Federal agencies participating in the Office of Management and Budget’s (OMB) Data Center Optimization Initiative (DCOI) report that they are on track with previously announced plans to close hundreds of outdated data centers, but many of the facilities that will continue to operate are at increased risk of being hacked, the U.S. Government Accountability Office (GAO) warned last week.

As of August 2019, 23 of the 24 agencies participating in the initiative said they had met or were on track to meet their fiscal year 2019 closure goals. Thus, out of more than 2,700 government-wide facilities, 286 were planned for closure, with 37 more expected to close within the next couple of years.

A total of 102 facilities had been closed by August 2019, with 184 more planned to be closed by the end of fiscal year 2019. Additionally, 31 data centers are planned for closure in fiscal year 2020, five in 2021, and one in 2022.

“Based on our past work reviewing agencies’ DCOI strategic plans, this total number of planned closures is likely to increase when agencies submit their annual DCOI strategic plans in the spring of 2020,” GAO notes in a newly published report (PDF).

However, over 2,000 facilities that will continue to operate face increasing security risks as the agencies that use them are no longer required to report about cyber-threats and vulnerabilities, meaning that the OMB’s visibility into them is significantly diminished.

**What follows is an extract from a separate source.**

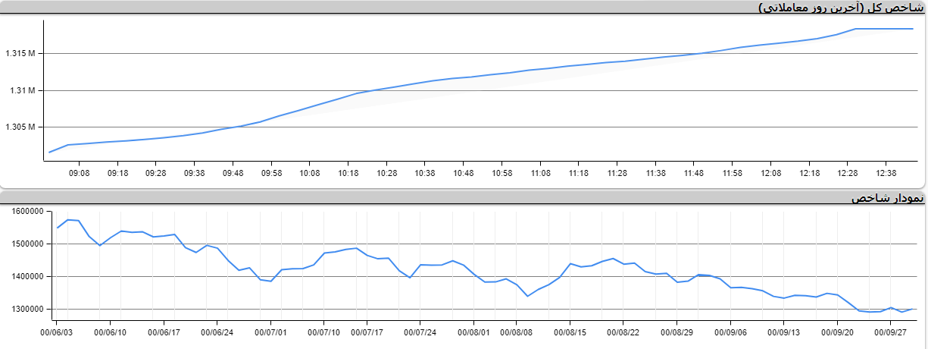Click the 'شاخص کل' top panel title
This screenshot has height=349, width=928.
[841, 8]
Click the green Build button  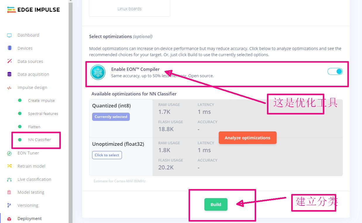[x=216, y=205]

This is due to the fact that, in June 2019, OMB issued revised guidance that narrowed the scope of the type of facilities considered data centers, thus eliminating reporting requirements for over 2,000 facilities. However, this increases the chances of agencies losing track of the vulnerabilities affecting these facilities, making them an easier target for malicious hackers.

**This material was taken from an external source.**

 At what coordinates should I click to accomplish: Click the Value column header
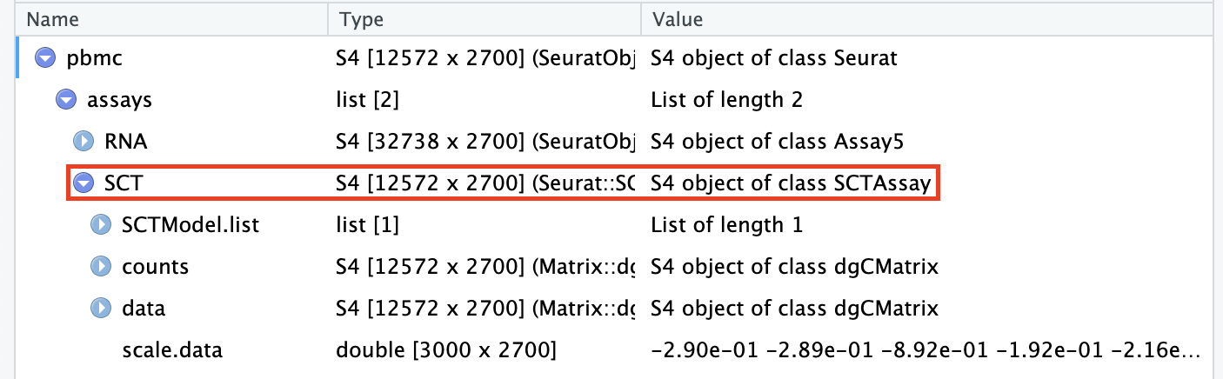coord(676,19)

The new GAO study reveals that due to the lack of reporting requirements for key facilities and lack of proper documentation of decisions on which facilities are exempt from DCOI, agencies might remain exposed to vulnerabilities and oversight of consolidation, and optimization efforts may be impaired.

“While OMB previously acknowledged that these types of facilities inefficiently consume resources and pose security risks, agencies are no longer required to report these locations in their inventories. Further, there is currently no documentation of OMB’s decisions on agency requests to remove data centers from reporting, or to exempt mission critical data centers from closure targets,” GAO says.

The OMB, however, contested GAO’s claims that the removal of some facilities from DCOI oversight increased cybersecurity risks, and OMB even advised GAO to remove cybersecurity references from its report.

“In raising these objections, OMB’s comments stated that DCOI is focused on consolidating and optimizing the federal data center portfolio and that cybersecurity is not a primary driver of the initiative. OMB added that DCOI was never designed to track or directly address cybersecurity risks,” GAO said in its report. “Specifically, OMB’s comments took issue with our finding that data centers not tracked within DCOI are at a greater risk for a cybersecurity incident. These comments noted that many other laws, policies, and procedures directly deal with the cybersecurity posture of all federal IT systems, and that OMB’s DCOI guidance does not affect the applicability of those requirements.”